» **WORK TO COMPLETE**:
Copy exactly the stretch of data below from the line with "1289x587 pixels." through the line with "Open the smart", including both of those lines.

» **SUPPLIED ENTRIES**:
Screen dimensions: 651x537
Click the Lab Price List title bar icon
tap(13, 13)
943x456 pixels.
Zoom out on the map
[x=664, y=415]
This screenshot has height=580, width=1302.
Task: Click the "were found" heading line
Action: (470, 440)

---

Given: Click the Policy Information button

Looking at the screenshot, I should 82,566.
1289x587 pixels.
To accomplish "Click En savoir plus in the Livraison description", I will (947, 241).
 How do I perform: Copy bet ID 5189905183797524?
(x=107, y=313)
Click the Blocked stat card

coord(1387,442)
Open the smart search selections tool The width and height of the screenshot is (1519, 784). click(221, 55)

==

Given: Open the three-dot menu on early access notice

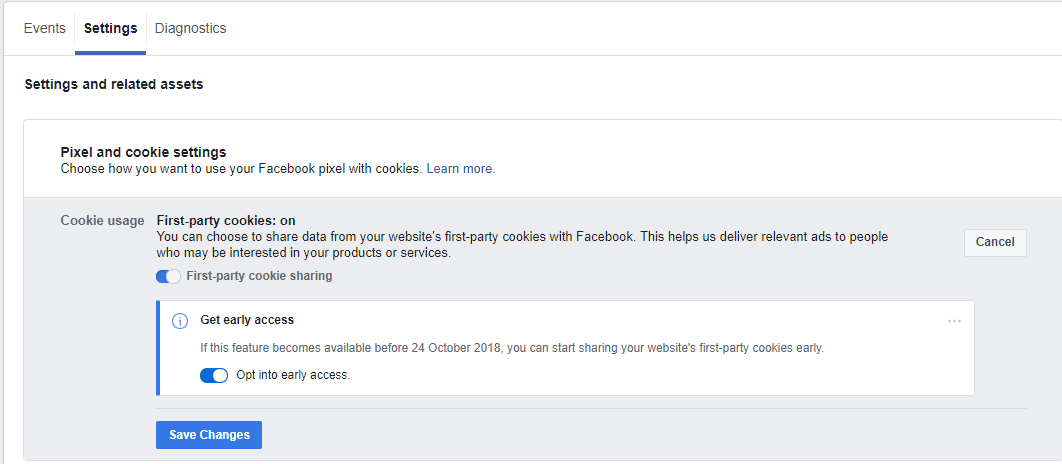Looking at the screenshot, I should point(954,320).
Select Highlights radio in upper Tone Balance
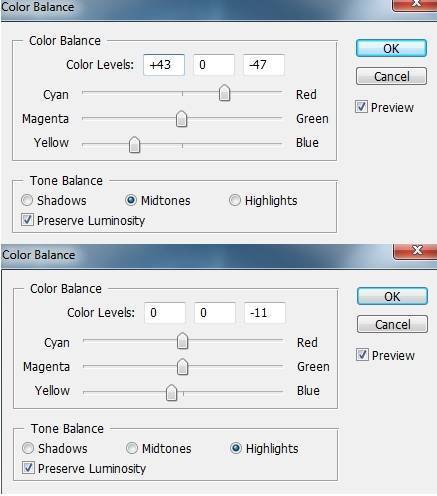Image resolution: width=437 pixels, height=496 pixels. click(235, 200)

» **RESPONSE TO THIS TASK**:
1289x587 pixels.
To accomplish "Click En savoir plus in the Livraison description", I will (947, 241).
 How do I perform: Copy bet ID 5189905183797524?
(x=107, y=313)
Click the Blocked stat card

coord(1387,442)
Open the smart search selections tool The width and height of the screenshot is (1519, 784). click(221, 55)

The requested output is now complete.